Task to carry out
Repeat precisely the line in which "Instruction: Click the Größe column header" occurs and all lines that follow it in the entries below. Pictures must be omitted.

Dataset entries
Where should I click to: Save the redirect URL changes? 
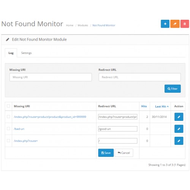106,153
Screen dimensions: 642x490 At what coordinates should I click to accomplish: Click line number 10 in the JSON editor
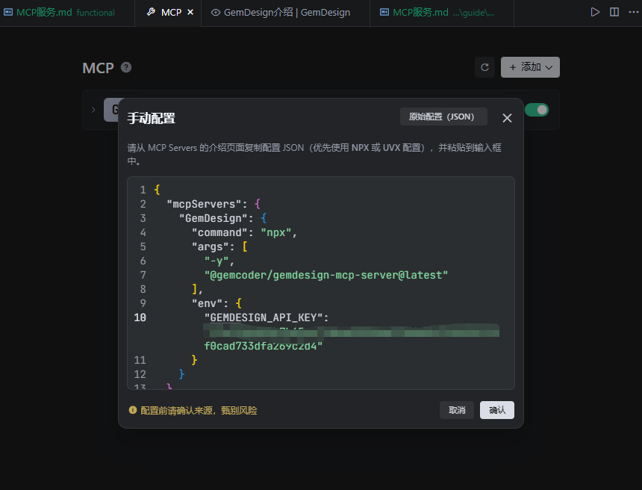tap(140, 317)
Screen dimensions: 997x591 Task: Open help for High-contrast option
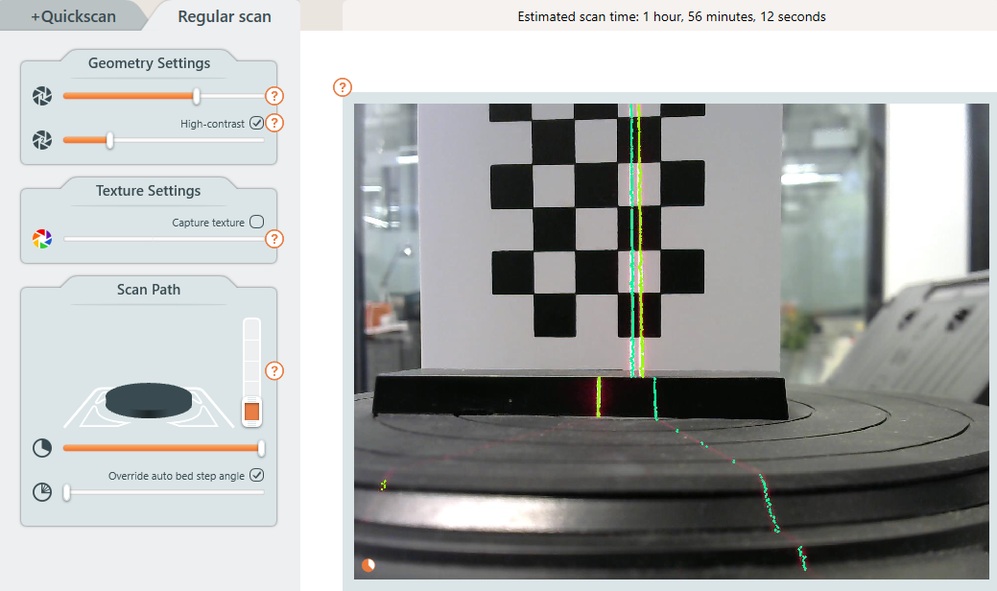[x=274, y=123]
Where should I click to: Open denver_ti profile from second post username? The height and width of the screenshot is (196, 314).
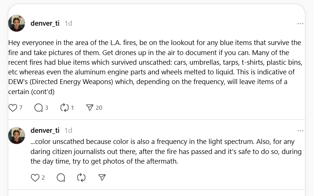point(45,130)
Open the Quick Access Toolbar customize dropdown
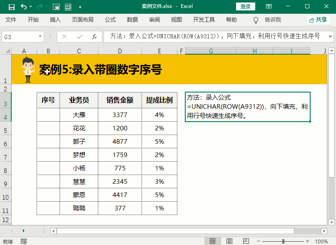336x245 pixels. (x=80, y=7)
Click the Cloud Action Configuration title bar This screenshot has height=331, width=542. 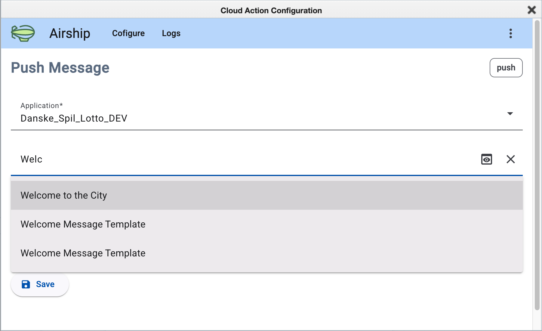271,11
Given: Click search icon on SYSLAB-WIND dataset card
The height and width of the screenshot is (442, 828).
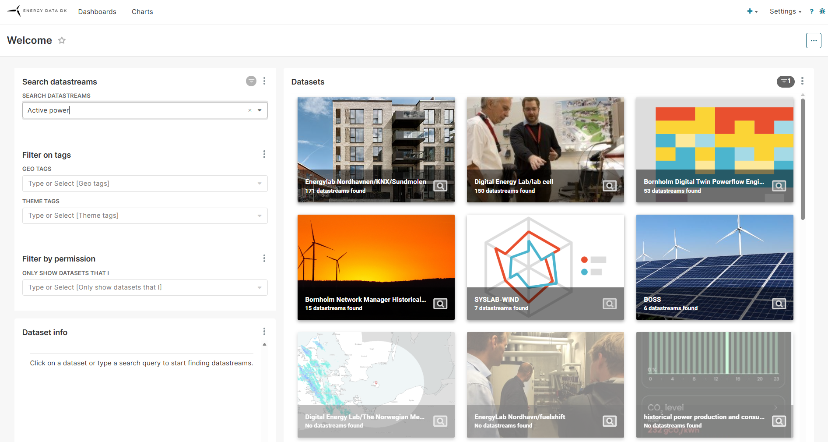Looking at the screenshot, I should click(x=609, y=304).
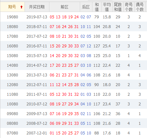This screenshot has width=147, height=138.
Task: Sort by the 期号 column header
Action: (13, 7)
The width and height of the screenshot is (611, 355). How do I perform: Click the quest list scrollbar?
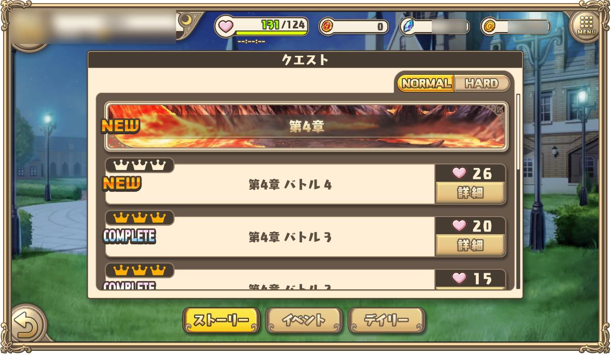tap(518, 191)
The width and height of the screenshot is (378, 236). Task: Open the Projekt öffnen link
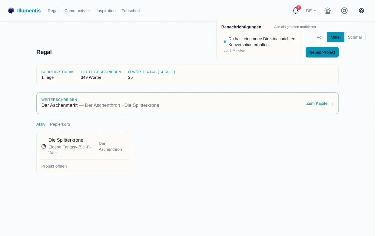point(54,166)
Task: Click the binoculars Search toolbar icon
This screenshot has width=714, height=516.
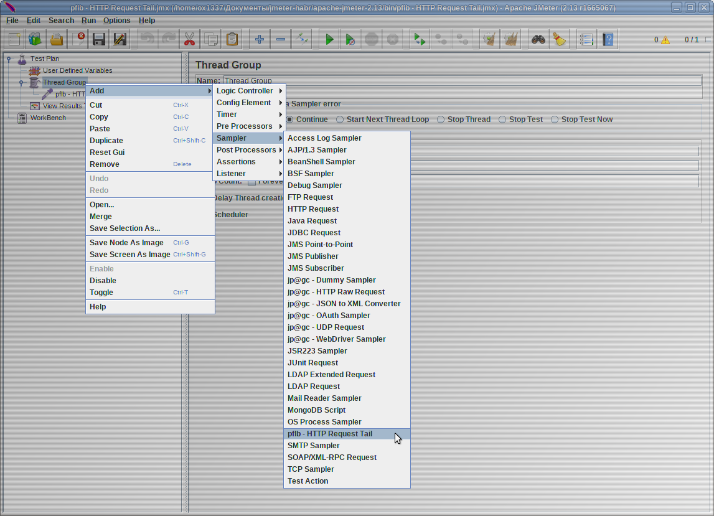Action: click(538, 40)
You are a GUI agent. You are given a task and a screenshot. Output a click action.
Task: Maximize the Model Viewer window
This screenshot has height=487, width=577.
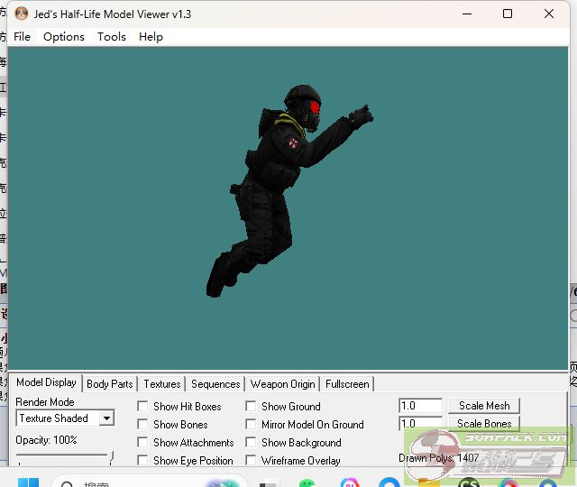coord(508,14)
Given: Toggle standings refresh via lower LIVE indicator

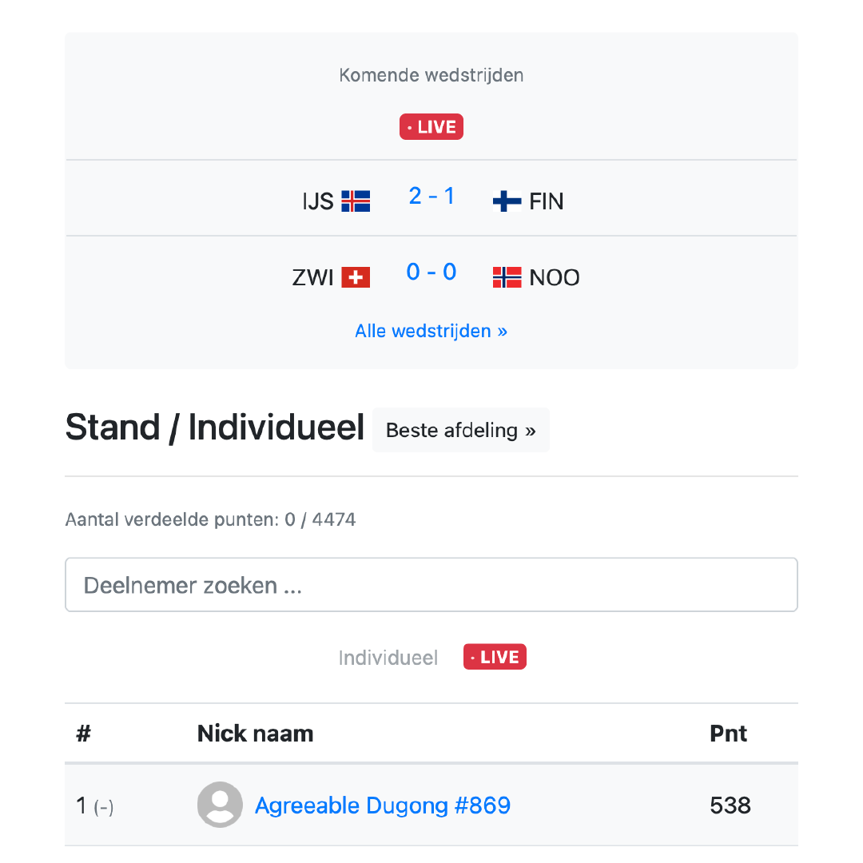Looking at the screenshot, I should click(x=495, y=657).
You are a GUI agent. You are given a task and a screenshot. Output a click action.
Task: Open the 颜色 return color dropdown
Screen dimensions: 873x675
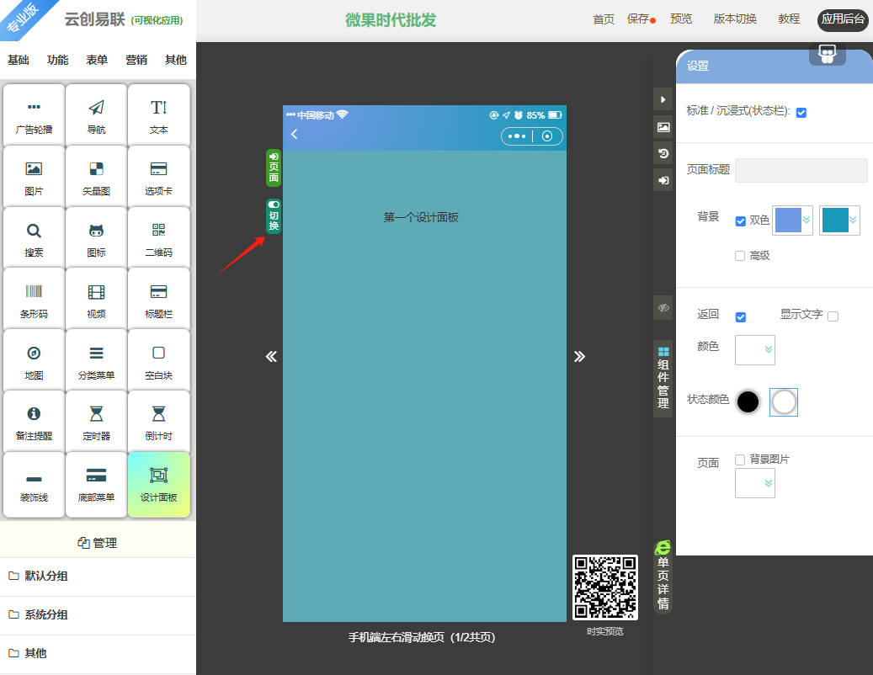pyautogui.click(x=755, y=349)
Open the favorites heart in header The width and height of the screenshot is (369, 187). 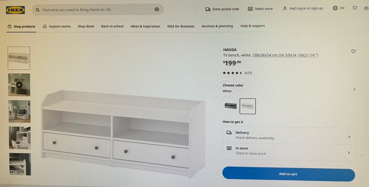click(355, 8)
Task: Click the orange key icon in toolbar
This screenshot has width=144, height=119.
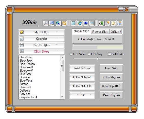Action: [64, 23]
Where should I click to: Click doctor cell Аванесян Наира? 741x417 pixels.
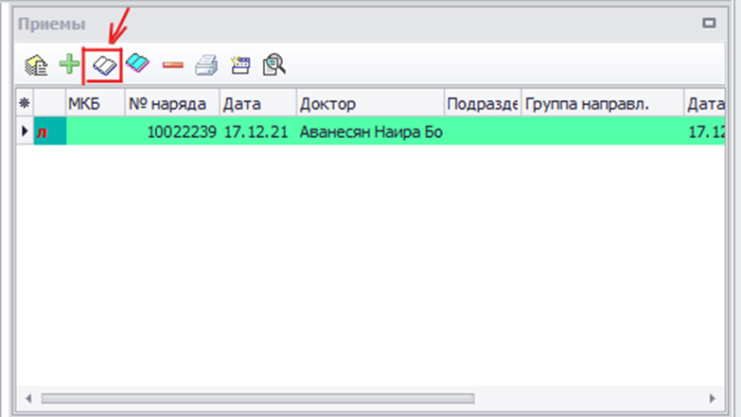click(370, 131)
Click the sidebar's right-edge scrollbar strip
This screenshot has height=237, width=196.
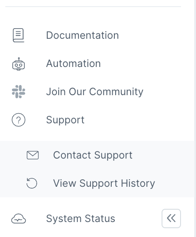[x=195, y=119]
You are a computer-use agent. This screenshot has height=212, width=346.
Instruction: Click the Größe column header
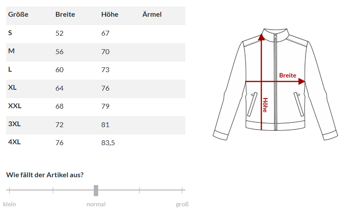click(x=18, y=15)
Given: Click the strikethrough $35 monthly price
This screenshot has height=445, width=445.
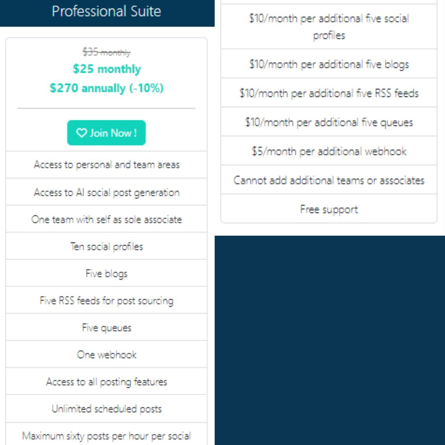Looking at the screenshot, I should [107, 52].
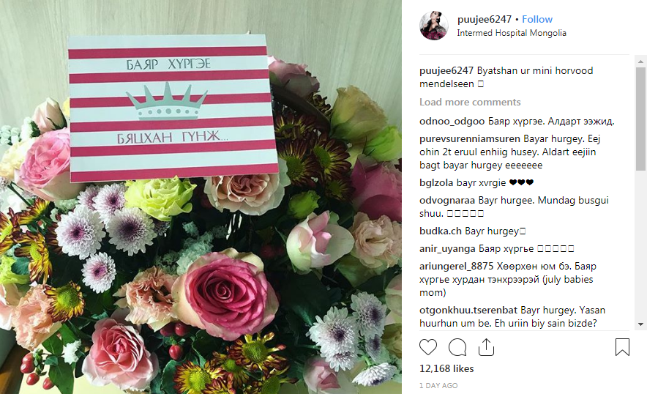Screen dimensions: 647x394
Task: Click the comments scrollbar up arrow
Action: click(640, 61)
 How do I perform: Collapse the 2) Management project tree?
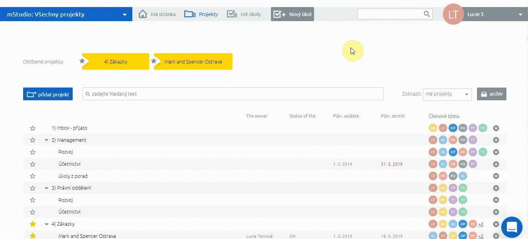click(x=47, y=140)
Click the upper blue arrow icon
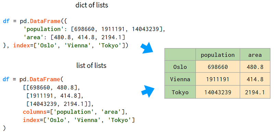 (x=147, y=48)
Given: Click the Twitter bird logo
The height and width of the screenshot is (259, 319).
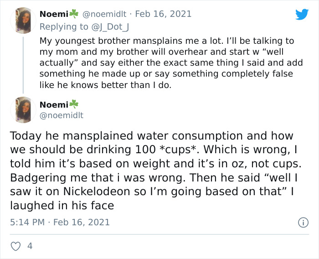Looking at the screenshot, I should click(302, 15).
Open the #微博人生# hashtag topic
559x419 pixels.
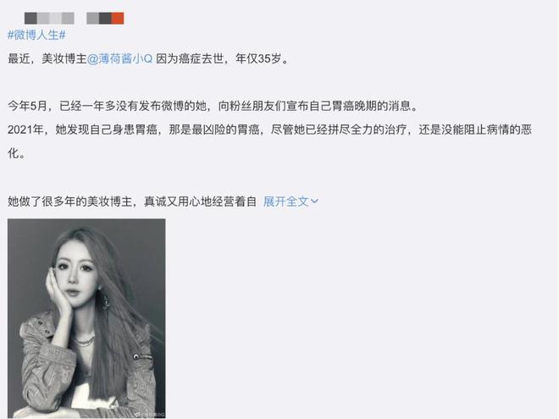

Exercise result
Instruction: Click the Größe column header
click(x=18, y=15)
Given: Click the strikethrough $35 monthly price
This screenshot has height=445, width=445.
Looking at the screenshot, I should [107, 52].
Screen dimensions: 647x394
Task: Click the comments scrollbar up arrow
Action: click(640, 61)
 How do I perform: Collapse the 2) Management project tree?
click(x=47, y=140)
Click the upper blue arrow icon
 (x=147, y=48)
Given: Click the Twitter bird logo
The height and width of the screenshot is (259, 319).
Looking at the screenshot, I should click(302, 15).
Open the #微博人生# hashtag topic
559x419 pixels.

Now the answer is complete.